# Task to complete:
Look at the entries below and reproduce them exactly.

Dataset items:
○ ○ ○ ○ ○ ○ ○

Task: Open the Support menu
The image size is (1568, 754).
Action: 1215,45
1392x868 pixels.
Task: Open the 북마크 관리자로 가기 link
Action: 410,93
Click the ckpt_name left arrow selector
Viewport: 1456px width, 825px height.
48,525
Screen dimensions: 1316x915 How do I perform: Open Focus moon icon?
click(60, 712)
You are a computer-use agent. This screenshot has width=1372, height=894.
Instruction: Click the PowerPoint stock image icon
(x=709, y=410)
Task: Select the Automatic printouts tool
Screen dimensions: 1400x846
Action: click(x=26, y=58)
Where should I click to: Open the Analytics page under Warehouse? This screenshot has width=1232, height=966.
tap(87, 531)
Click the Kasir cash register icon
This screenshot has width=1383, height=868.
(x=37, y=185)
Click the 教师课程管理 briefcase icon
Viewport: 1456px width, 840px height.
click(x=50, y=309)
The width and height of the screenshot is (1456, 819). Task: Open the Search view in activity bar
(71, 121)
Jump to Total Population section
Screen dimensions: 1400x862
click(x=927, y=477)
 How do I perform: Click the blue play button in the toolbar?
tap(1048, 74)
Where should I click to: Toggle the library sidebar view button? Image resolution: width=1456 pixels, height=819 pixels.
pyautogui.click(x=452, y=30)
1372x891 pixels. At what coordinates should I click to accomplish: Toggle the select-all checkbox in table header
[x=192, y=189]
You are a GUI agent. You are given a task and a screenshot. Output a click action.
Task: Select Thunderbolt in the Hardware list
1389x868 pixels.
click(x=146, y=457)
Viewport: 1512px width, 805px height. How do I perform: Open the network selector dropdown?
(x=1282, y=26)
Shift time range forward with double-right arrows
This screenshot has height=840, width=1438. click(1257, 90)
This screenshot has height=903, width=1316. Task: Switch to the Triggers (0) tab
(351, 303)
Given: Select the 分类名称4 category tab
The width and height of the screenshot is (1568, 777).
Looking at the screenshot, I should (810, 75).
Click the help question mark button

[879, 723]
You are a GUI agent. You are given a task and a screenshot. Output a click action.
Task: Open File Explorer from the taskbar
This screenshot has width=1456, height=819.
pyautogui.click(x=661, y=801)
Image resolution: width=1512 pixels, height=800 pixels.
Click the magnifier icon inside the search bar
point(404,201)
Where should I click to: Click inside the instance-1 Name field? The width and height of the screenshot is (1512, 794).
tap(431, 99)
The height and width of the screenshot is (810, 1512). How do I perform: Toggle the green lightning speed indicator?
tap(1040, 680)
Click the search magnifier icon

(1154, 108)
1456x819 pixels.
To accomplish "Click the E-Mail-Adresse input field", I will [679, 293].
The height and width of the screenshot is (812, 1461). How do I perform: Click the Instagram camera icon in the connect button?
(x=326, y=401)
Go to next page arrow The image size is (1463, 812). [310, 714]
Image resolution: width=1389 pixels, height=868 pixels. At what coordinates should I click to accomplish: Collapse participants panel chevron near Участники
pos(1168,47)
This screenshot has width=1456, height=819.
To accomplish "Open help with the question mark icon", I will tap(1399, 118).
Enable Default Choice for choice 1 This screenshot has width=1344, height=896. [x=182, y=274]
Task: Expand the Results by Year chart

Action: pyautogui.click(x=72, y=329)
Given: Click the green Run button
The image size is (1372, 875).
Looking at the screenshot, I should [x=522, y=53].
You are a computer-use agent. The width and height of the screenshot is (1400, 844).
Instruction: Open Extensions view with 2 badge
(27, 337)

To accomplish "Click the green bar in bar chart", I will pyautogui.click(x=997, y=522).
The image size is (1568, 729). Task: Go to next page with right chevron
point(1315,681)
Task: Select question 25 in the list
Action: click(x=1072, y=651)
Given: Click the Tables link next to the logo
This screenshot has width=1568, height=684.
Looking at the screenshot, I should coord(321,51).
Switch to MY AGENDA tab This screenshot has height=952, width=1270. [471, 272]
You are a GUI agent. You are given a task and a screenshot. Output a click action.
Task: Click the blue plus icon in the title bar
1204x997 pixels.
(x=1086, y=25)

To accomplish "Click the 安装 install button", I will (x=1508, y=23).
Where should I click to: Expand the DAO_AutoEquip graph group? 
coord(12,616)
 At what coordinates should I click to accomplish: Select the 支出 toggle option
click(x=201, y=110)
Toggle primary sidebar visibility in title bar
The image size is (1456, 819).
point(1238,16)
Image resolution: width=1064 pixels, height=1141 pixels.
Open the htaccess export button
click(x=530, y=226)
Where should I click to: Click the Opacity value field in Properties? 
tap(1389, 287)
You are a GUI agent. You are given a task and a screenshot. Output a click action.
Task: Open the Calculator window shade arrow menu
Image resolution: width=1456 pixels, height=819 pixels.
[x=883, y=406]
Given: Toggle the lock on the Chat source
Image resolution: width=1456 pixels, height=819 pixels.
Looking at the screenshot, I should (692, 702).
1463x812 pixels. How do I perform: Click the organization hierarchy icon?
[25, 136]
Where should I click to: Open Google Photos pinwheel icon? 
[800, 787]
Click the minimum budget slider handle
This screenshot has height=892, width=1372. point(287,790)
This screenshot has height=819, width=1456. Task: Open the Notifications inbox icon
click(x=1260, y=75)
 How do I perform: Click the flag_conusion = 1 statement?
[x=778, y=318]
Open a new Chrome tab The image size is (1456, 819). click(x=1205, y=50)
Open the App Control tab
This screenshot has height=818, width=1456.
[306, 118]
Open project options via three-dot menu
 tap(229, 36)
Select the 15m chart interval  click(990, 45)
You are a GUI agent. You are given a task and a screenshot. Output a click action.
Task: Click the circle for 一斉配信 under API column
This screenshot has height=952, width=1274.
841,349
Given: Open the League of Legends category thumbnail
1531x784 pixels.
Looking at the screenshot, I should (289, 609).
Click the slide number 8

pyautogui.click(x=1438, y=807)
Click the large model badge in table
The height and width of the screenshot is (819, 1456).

○ ○ ○ ○ ○ ○ ○

# Exercise result:
Task: Open the Support menu
The image size is (1568, 754).
Action: 1215,45
1392x868 pixels.
Task: Open the 북마크 관리자로 가기 link
Action: 410,93
Click the ckpt_name left arrow selector
Viewport: 1456px width, 825px height.
48,525
Screen dimensions: 1316x915 How do I perform: Open Focus moon icon?
click(60, 712)
You are a computer-use agent. This screenshot has width=1372, height=894.
Instruction: Click the PowerPoint stock image icon
(x=709, y=410)
Task: Select the Automatic printouts tool
Screen dimensions: 1400x846
Action: click(x=26, y=58)
Where should I click to: Open the Analytics page under Warehouse? This screenshot has width=1232, height=966.
tap(87, 531)
Click the Kasir cash register icon
This screenshot has width=1383, height=868.
(x=37, y=185)
Click the 教师课程管理 briefcase icon
Viewport: 1456px width, 840px height.
click(x=50, y=309)
The width and height of the screenshot is (1456, 819). Task: Open the Search view in activity bar
(71, 121)
Jump to Total Population section
Screen dimensions: 1400x862
click(x=927, y=477)
 How do I perform: Click the blue play button in the toolbar?
tap(1048, 74)
Where should I click to: Toggle the library sidebar view button? Image resolution: width=1456 pixels, height=819 pixels.
pyautogui.click(x=452, y=30)
1372x891 pixels. At what coordinates should I click to accomplish: Toggle the select-all checkbox in table header
[x=192, y=189]
You are a GUI agent. You are given a task and a screenshot. Output a click action.
Task: Select Thunderbolt in the Hardware list
1389x868 pixels.
click(x=146, y=457)
Viewport: 1512px width, 805px height. How do I perform: Open the network selector dropdown?
(x=1282, y=26)
Shift time range forward with double-right arrows
This screenshot has height=840, width=1438. click(1257, 90)
This screenshot has height=903, width=1316. Task: Switch to the Triggers (0) tab
(351, 303)
Given: Select the 分类名称4 category tab
The width and height of the screenshot is (1568, 777).
Looking at the screenshot, I should (810, 75).
Click the help question mark button

[879, 723]
You are a GUI agent. You are given a task and a screenshot. Output a click action.
Task: Open File Explorer from the taskbar
This screenshot has width=1456, height=819.
pyautogui.click(x=661, y=801)
Image resolution: width=1512 pixels, height=800 pixels.
Click the magnifier icon inside the search bar
point(404,201)
Where should I click to: Click inside the instance-1 Name field? The width and height of the screenshot is (1512, 794).
tap(431, 99)
The height and width of the screenshot is (810, 1512). How do I perform: Toggle the green lightning speed indicator?
tap(1040, 680)
Click the search magnifier icon

(1154, 108)
1456x819 pixels.
To accomplish "Click the E-Mail-Adresse input field", I will [679, 293].
The height and width of the screenshot is (812, 1461). How do I perform: Click the Instagram camera icon in the connect button?
(x=326, y=401)
Go to next page arrow The image size is (1463, 812). [310, 714]
Image resolution: width=1389 pixels, height=868 pixels. At what coordinates should I click to accomplish: Collapse participants panel chevron near Участники
pos(1168,47)
This screenshot has width=1456, height=819.
To accomplish "Open help with the question mark icon", I will tap(1399, 118).
Enable Default Choice for choice 1 This screenshot has width=1344, height=896. [x=182, y=274]
Task: Expand the Results by Year chart

Action: pyautogui.click(x=72, y=329)
Given: Click the green Run button
The image size is (1372, 875).
Looking at the screenshot, I should [x=522, y=53].
You are a computer-use agent. The width and height of the screenshot is (1400, 844).
Instruction: Open Extensions view with 2 badge
(27, 337)

To accomplish "Click the green bar in bar chart", I will pyautogui.click(x=997, y=522).
The image size is (1568, 729). Task: Go to next page with right chevron
point(1315,681)
Task: Select question 25 in the list
Action: click(x=1072, y=651)
Given: Click the Tables link next to the logo
This screenshot has width=1568, height=684.
Looking at the screenshot, I should coord(321,51).
Switch to MY AGENDA tab This screenshot has height=952, width=1270. [471, 272]
You are a GUI agent. You are given a task and a screenshot. Output a click action.
Task: Click the blue plus icon in the title bar
1204x997 pixels.
(x=1086, y=25)

To accomplish "Click the 安装 install button", I will (x=1508, y=23).
Where should I click to: Expand the DAO_AutoEquip graph group? 
coord(12,616)
 At what coordinates should I click to accomplish: Select the 支出 toggle option
click(x=201, y=110)
Toggle primary sidebar visibility in title bar
The image size is (1456, 819).
point(1238,16)
Image resolution: width=1064 pixels, height=1141 pixels.
Open the htaccess export button
click(x=530, y=226)
Where should I click to: Click the Opacity value field in Properties? 
tap(1389, 287)
You are a GUI agent. You are given a task and a screenshot. Output a click action.
Task: Open the Calculator window shade arrow menu
Image resolution: width=1456 pixels, height=819 pixels.
[x=883, y=406]
Given: Toggle the lock on the Chat source
Image resolution: width=1456 pixels, height=819 pixels.
Looking at the screenshot, I should (692, 702).
1463x812 pixels. How do I perform: Click the organization hierarchy icon?
[25, 136]
Where should I click to: Open Google Photos pinwheel icon? 
[800, 787]
Click the minimum budget slider handle
This screenshot has height=892, width=1372. point(287,790)
This screenshot has height=819, width=1456. Task: Open the Notifications inbox icon
click(x=1260, y=75)
 How do I perform: Click the flag_conusion = 1 statement?
[x=778, y=318]
Open a new Chrome tab The image size is (1456, 819). click(x=1205, y=50)
Open the App Control tab
This screenshot has height=818, width=1456.
[306, 118]
Open project options via three-dot menu
 tap(229, 36)
Select the 15m chart interval  click(990, 45)
You are a GUI agent. You are given a task and a screenshot. Output a click action.
Task: Click the circle for 一斉配信 under API column
This screenshot has height=952, width=1274.
841,349
Given: Open the League of Legends category thumbnail
1531x784 pixels.
Looking at the screenshot, I should (289, 609).
Click the slide number 8

pyautogui.click(x=1438, y=807)
Click the large model badge in table
The height and width of the screenshot is (819, 1456).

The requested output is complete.